A unique postal history archive showcasing the Lake District’s rich heritage from the Edwardian era to the mid-20th century is coming up for auction.
From Sir Malcom Campbell’s Blue Bird K4 on Coniston Water and the Miss England II disaster on Lake Windermere to closed railway lines, defunct stations and tram depot, the transport section alone is a historical treasure trove.
The carefully catalogued collection of 4,500 postcards also includes records of day-to-day working practices from bygone Cumbria to evocative images of the Lake District.
They feature in Richard Winterton Auctioneers’ Stamps & Postal History Sale on Thursday, May 13, starting at 9.30am and broadcast online live from The Lichfield Auction Centre.
“It shines a light on how people lived their day-to-day lives,” said ephemera specialist Robert French.
“Working images include steelworks, blacksmiths, woodcutters, farming, quarrying, mining, weaving and fishing.
“There are postcards of harbours including ship launches, sanatoriums, schools, colleges, courts, police and the army.
“These sit alongside pictures of early tourism in the region.
“Rare and unusual examples from the Edwardian era and early 20th Century include rock climbing, skating on frozen lakes, swimming and beach games – in full Edwardian attire.”
Uppies and Downies and Appleby New Fair
There are several postcards of the Appleby New Fair, the ‘Uppies and Downies’ football match traditionally played in Workington at Easter, several fetes, pageants and shows including the Coronation Festival.
“It’s fascinating how these famous places looked a century ago,” said Mr French.
“Ambleside, Windemere, Grasmere, Scafell, Coniston, Derwentwater, Skiddaw, Ullswater, Helvellyn, Penrith, Keswick, Derwentwater and many more are all present, as are stately homes across the region and castles including Appleby, Brough, Kirkby Stephen (Pendragon), Penrith (Lowther), Dacre, Cockermouth and Piel.”
As well as Lakeland pleasure boats and ferries, water speed record attempts feature Sir Malcolm Campbell in the Blue Bird K4 on Coniston Water, August 19, 1939, and the ill-fated Miss England II disaster on Lake Windermere, on June 13 – Friday 13th – 1939 in which pilot Sir Henry Seagrave was killed.
There are also images of pre-WW1 biplanes, hydroplanes and two images of the Vickers’ Naval Airship Number One in Cavendish Dock at the Port of Barrow in September 1911.
“The airship was nicknamed ‘Mayfly’, in that ‘it may fly one day’,” said Mr French.
“It never did.”
Artillery soldier killed by lightning
Another rare card shows the military funeral of Gunner Newell 33rd RFA, an artillery soldier killed by lightning on June 11, 1912.

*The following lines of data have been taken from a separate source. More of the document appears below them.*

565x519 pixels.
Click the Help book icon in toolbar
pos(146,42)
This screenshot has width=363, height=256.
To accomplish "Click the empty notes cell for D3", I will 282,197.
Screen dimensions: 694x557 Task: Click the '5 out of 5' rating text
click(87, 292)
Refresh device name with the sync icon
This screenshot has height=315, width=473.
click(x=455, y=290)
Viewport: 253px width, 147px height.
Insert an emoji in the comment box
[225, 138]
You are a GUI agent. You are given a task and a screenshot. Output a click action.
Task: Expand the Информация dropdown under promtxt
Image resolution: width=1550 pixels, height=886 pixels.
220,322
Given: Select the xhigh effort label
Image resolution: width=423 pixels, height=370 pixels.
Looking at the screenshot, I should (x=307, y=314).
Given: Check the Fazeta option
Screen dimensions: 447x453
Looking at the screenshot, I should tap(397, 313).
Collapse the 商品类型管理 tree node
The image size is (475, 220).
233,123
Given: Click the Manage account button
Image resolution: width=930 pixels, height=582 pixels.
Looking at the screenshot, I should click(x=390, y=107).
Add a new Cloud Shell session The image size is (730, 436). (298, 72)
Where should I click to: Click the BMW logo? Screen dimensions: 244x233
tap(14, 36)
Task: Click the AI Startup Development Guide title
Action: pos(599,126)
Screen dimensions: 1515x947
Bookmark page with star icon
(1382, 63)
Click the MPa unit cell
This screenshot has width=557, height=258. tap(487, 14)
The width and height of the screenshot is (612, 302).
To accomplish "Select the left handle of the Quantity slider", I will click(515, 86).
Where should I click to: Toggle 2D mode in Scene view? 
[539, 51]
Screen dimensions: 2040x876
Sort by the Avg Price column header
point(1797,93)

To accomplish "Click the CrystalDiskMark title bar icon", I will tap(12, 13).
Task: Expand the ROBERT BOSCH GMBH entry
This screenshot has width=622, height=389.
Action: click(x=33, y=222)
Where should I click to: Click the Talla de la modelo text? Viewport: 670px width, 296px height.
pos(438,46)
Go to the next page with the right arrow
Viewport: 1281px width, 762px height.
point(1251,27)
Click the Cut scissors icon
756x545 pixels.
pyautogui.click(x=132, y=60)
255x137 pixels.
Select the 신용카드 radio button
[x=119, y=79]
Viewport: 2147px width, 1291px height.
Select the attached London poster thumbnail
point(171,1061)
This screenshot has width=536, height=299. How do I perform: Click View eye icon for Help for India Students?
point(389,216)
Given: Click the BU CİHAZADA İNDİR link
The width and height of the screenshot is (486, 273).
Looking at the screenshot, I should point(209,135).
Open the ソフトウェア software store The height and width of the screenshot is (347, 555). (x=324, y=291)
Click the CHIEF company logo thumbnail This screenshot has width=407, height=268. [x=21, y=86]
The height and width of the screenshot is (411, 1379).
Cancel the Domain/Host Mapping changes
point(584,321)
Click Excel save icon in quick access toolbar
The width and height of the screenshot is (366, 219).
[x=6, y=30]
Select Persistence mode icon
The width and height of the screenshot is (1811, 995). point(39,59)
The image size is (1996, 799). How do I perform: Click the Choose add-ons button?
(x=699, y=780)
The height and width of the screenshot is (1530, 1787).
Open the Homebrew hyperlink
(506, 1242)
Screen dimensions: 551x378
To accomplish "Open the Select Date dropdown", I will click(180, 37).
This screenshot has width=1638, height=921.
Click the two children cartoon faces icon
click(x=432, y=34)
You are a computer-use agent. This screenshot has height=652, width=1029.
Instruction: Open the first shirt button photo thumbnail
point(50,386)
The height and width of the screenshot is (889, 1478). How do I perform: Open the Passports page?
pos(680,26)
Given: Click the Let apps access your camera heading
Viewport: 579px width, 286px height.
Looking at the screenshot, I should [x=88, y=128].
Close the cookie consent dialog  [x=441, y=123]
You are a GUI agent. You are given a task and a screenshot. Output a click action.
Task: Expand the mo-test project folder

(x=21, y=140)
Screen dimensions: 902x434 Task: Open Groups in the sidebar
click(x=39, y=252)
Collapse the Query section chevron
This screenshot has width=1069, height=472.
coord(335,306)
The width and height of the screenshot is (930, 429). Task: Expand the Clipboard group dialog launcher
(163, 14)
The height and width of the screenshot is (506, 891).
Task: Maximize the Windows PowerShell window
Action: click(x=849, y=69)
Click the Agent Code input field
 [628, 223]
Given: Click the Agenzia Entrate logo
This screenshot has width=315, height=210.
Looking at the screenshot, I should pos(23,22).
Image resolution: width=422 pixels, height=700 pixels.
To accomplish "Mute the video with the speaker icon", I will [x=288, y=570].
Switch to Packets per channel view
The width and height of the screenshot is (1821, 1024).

“The archive opens up a fascinating window on a part of the country we all know and love and reveals what life was really like there a century ago,” added Mr French.
“The entire collection is beautifully presented and in fantastic condition.”
Viewing for the sale is offered strictly by appointment only on Wednesday, May 12, between 9am and 4pm – telephone 01543 251081 to book.
The May 13 auction also includes some of the UK’s most coveted postage stamps, many with links to Cumbria.
An 1840 Twopenny Blue – the world’s second official postage stamp – on the original ‘wrapper’, is estimated to fetch £500.
The wrapper housed a letter posted to Hawkshead and bears an 1844 cancellation franking, suggesting that the original purchaser of the stamp kept it in a drawer unused for four years.
The original 2d blue was only printed between May and August 1840 and had long been replaced by an upgraded design by the time it was finally franked in 1844.
“When you have a rare stamp with the wrong postmark on an attractive wrapper complete with back-stamps and seal, all the elements really have come together to create a rare beastie indeed,” said philately specialist Phil Ives.
“It is part of a wonderful early GB collection with an emphasis on quality.”